Excerpted text:
* start *
Safe for now, Cable tries contacting her superiors, only to have Arcane intercept the call and send his lackeys back out on her trail. She befriends a bespectacled teenage gas station owner, Jude (Reggie Batts), and they head back into the swamp to hide. When she runs into the swamp monster back in Alec’s destroyed lab, she begins putting the pieces together. Arcane isn’t giving up without a fight, however; he intends to steal Alec’s formula to use for his own sure-to-be-no-good schemes. Each scientist soon realizes the only way to achieve his goal is to eliminate the other; eventually good must battle evil for the sake of humanity.

The storyline is about as murky as the ever-present swamp waters in this flat comic book adaptation. This film moves at a frustrating pace, and much of the early dialogue just flies by. It’s intimated that Arcane should be dead, but it’s never explained why anyone believes that or why nobody makes a big deal out of it when he’s alive. It’s unclear whether he intercepts Cable’s call for help (that’s my best guess) or whether he’s somehow involved in a shadow government conspiracy. We never really know who Cable works for other than “the government,” and all the secrecy surrounding Alec’s botanical research is absolutely dumbfounding. Some of this can be chalked up to the general convoluted mess that is a typical comic book backstory, but some serious weeding should have been done to provide a easier plot set-up and a less nebulous villain.
* end *
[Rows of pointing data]
* start *
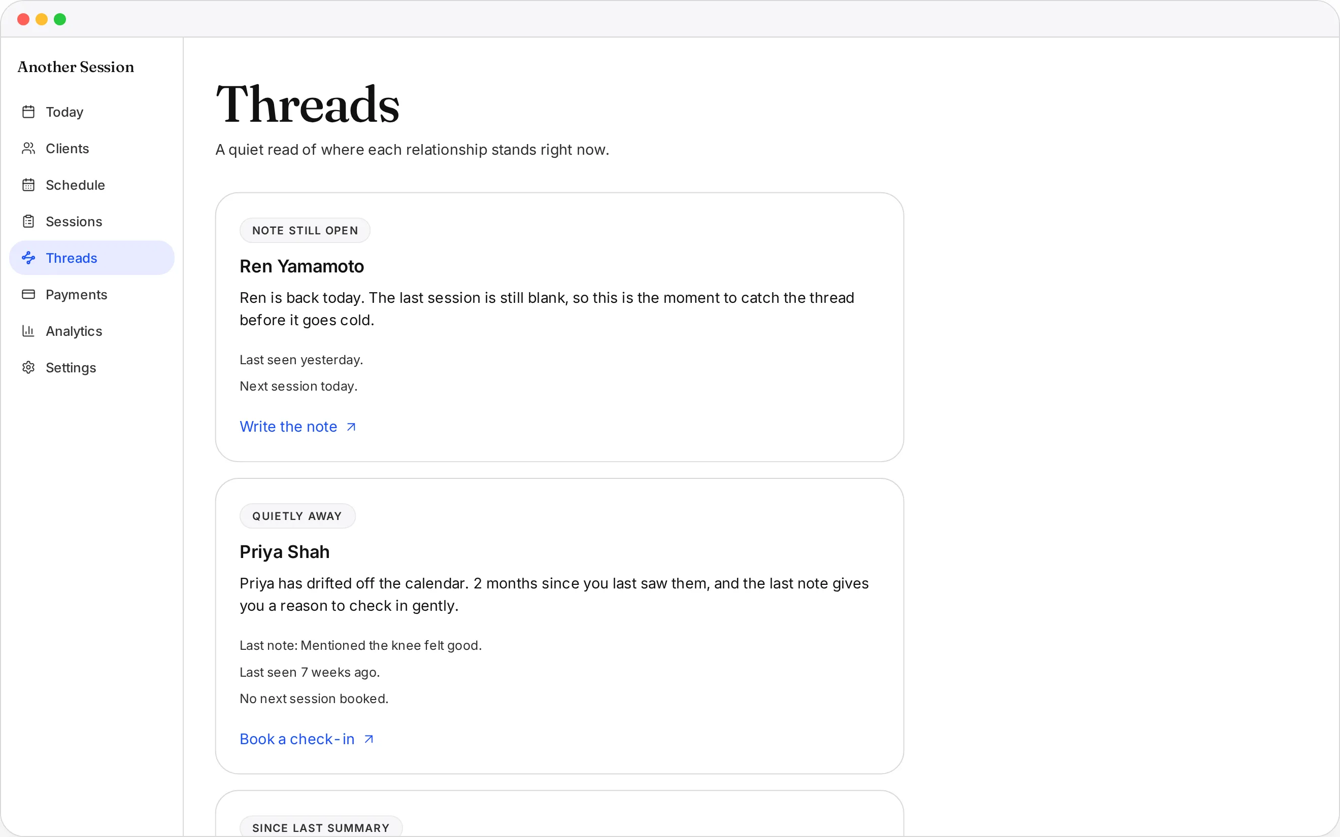Click the Quietly Away badge
Screen dimensions: 1340x837
(x=297, y=516)
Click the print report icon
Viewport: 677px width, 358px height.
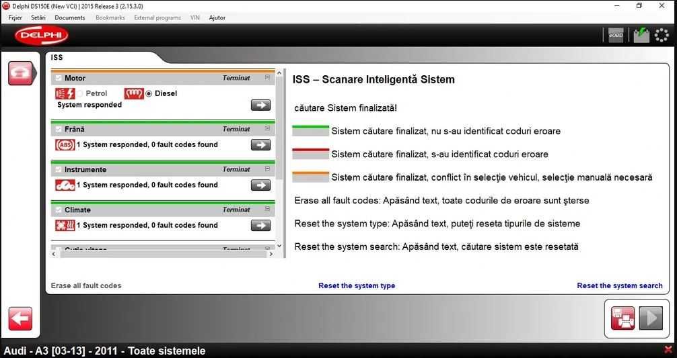(622, 318)
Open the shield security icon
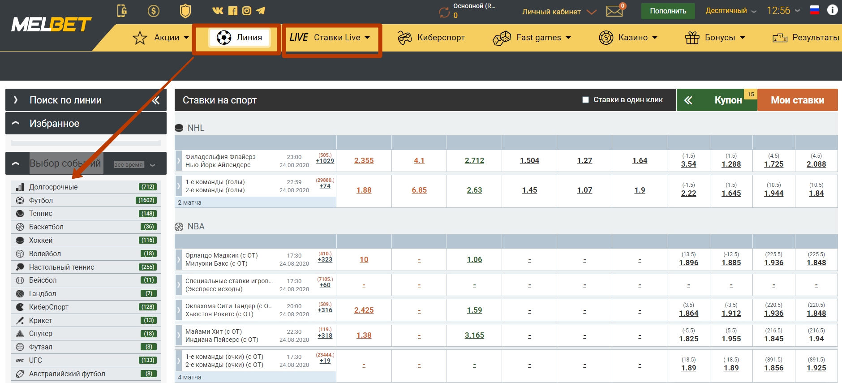 pos(185,11)
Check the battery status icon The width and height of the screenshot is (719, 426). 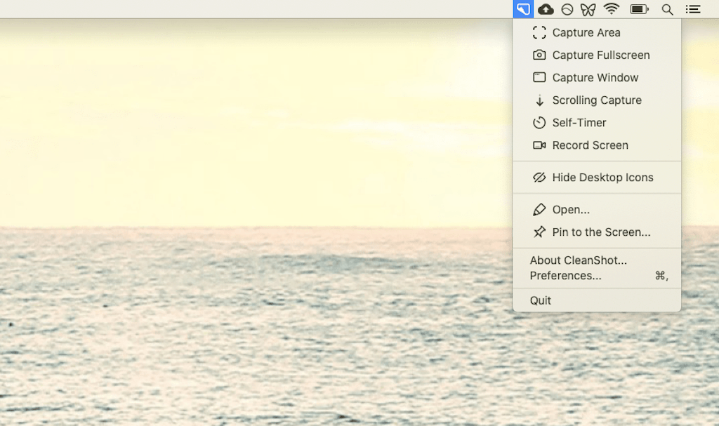click(639, 9)
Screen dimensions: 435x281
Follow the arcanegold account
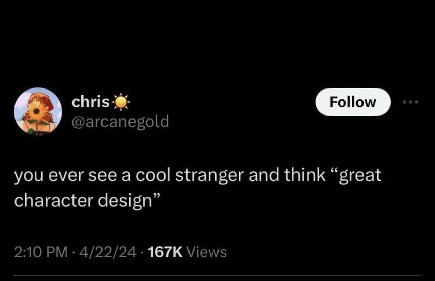(353, 102)
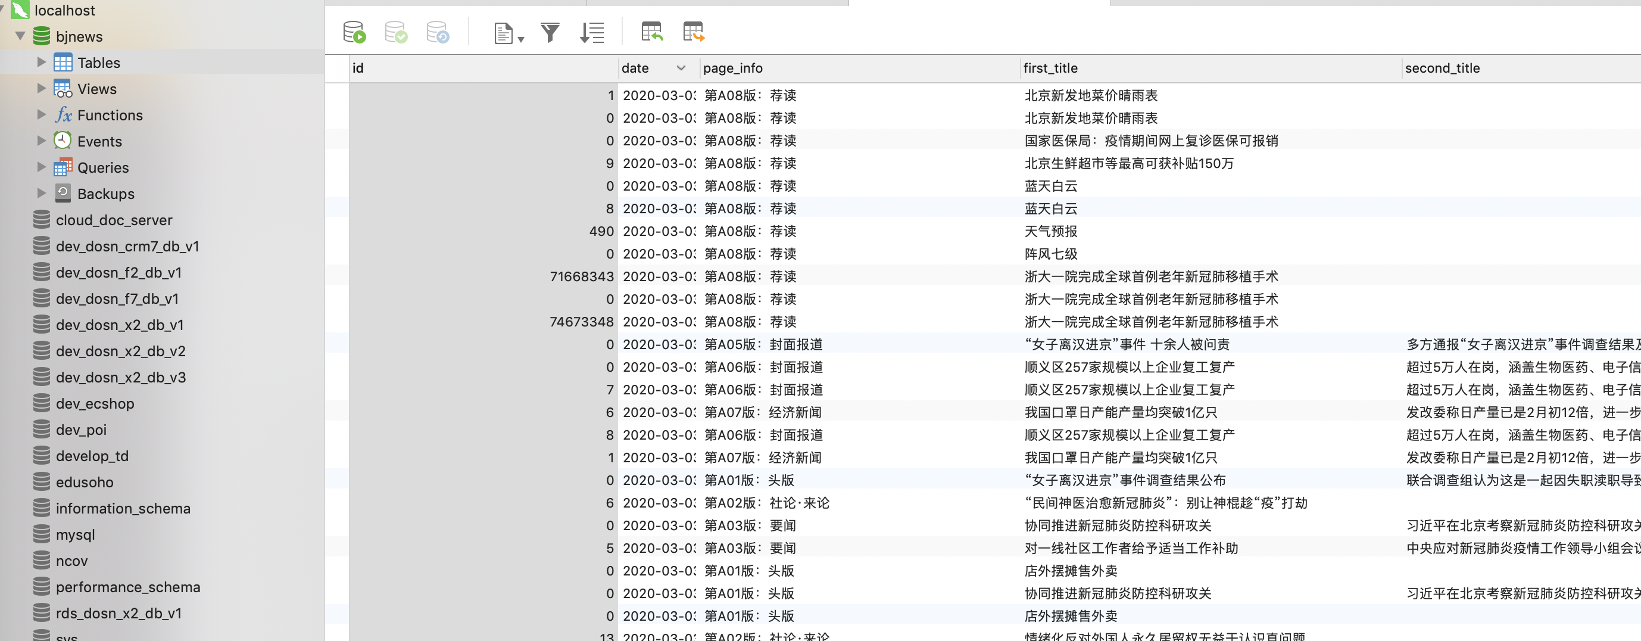Click the Import table icon with green arrow
1641x641 pixels.
click(652, 32)
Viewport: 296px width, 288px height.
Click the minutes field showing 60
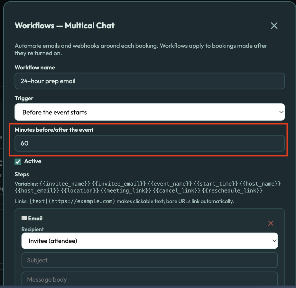click(150, 143)
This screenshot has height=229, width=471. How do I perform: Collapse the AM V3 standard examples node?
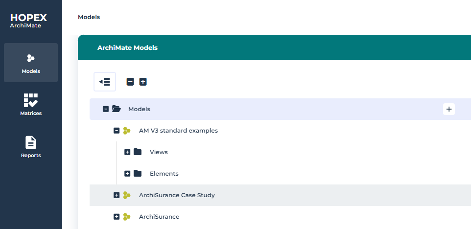pyautogui.click(x=117, y=131)
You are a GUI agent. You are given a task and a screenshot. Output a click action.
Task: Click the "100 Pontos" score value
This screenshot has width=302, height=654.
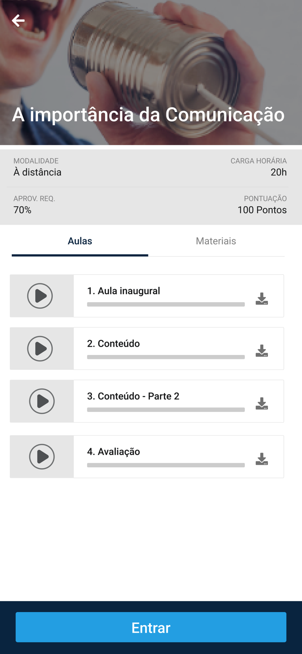tap(262, 210)
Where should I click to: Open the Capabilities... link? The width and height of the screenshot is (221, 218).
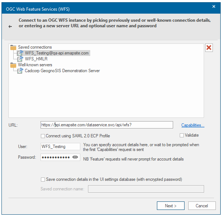pyautogui.click(x=193, y=125)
* end *
Job 1:
According to the film review, who is the teenage gas station owner that Cable befriends?
Job 2:
Revise the film review's passage between "Safe for now, Cable" and "sake of humanity.", inclusive, and change "swamp monster" to "creature".

Correct result 1:
Jude, played by Reggie Batts.

Correct result 2:
Safe for now, Cable tries contacting her superiors, only to have Arcane intercept the call and send his lackeys back out on her trail. She befriends a bespectacled teenage gas station owner, Jude (Reggie Batts), and they head back into the swamp to hide. When she runs into the creature back in Alec’s destroyed lab, she begins putting the pieces together. Arcane isn’t giving up without a fight, however; he intends to steal Alec’s formula to use for his own sure-to-be-no-good schemes. Each scientist soon realizes the only way to achieve his goal is to eliminate the other; eventually good must battle evil for the sake of humanity.